Un traitement antibiotique de courte durée pour modifier le microbiote
L’étude a porté sur les chimiothérapies à base de nanoparticules, qui consistent à transporter des médicaments anticancéreux dans de minuscules capsules pour cibler précisément les tumeurs. Cependant, une grande partie du traitement n’atteint pas la tumeur, car les cellules immunitaires dans le foie, appelées cellules de Kupffer, éliminent ces particules médicamenteuses. Ce phénomène est un mécanisme de défense activé par le système immunitaire, qui perçoit les médicaments comme une menace extérieure.
Les chercheurs ont constaté que les bactéries intestinales envoient des signaux chimiques aux cellules hépatiques via des molécules appelées acides biliaires, ce qui active cette défense. Pour contourner ce mécanisme, ils ont modifié la composition du microbiote intestinal par un court traitement antibiotique avec le métronidazole, en menant des tests sur des modèles précliniques.
Une survie prolongée pour plusieurs types de cancer
Le traitement antibiotique a permis de doubler la durée de circulation de la chimiothérapie à base de nanoparticules et d’augmenter l’accumulation du médicament dans les tumeurs. Une amélioration de la survie a été observée dans plusieurs types de cancers, notamment ceux du côlon, du pancréas, du sein et le mélanome. Les chercheurs ont noté qu’en réduisant certaines bactéries intestinales, le taux d’acides biliaires diminue, ralentissant ainsi l’activité des cellules de Kupffer, permettant une meilleure circulation du traitement.

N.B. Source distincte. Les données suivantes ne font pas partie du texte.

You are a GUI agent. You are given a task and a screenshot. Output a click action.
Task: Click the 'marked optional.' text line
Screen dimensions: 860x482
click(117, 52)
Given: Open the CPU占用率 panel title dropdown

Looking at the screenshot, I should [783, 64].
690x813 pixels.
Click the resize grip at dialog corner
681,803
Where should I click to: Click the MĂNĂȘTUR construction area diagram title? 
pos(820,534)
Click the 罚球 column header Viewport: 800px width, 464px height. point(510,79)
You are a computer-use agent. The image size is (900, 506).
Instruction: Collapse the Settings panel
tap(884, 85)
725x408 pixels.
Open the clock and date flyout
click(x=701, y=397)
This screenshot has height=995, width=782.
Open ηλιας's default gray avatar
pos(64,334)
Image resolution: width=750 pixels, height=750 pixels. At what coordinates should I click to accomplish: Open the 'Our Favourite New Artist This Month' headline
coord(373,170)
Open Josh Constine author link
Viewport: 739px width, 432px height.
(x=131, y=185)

Pour s’asr que cet effet était bien dû au microbiote et non aux résidus d’antibiotiques, une transplantation de microbiote fécal a été réalisée. Les résultats ont montré que la chimiothérapie était plus efficace sur les tumeurs des receveurs ayant reçu le microbiote de donneurs traités aux antibiotiques.
Impact direct du microbiote sur la chimiothérapie
Cette étude est la première à démontrer que le microbiote intestinal a un impact direct sur l’efficacité des chimiothérapies. Selon Wen Jiang, professeur agrégé d’oncologie, cette recherche souligne l’importance de la biologie de l’hôte, en particulier du microbiote intestinal, dans le développement de stratégies pour améliorer le traitement du cancer.
Ces résultats ouvrent la voie à des applications potentielles chez l’humain. Le métronidazole, un antibiotique déjà largement utilisé, pourrait être administré sur une courte durée en association avec des chimiothérapies à base de nanoparticules dans le cadre d’essais cliniques futurs.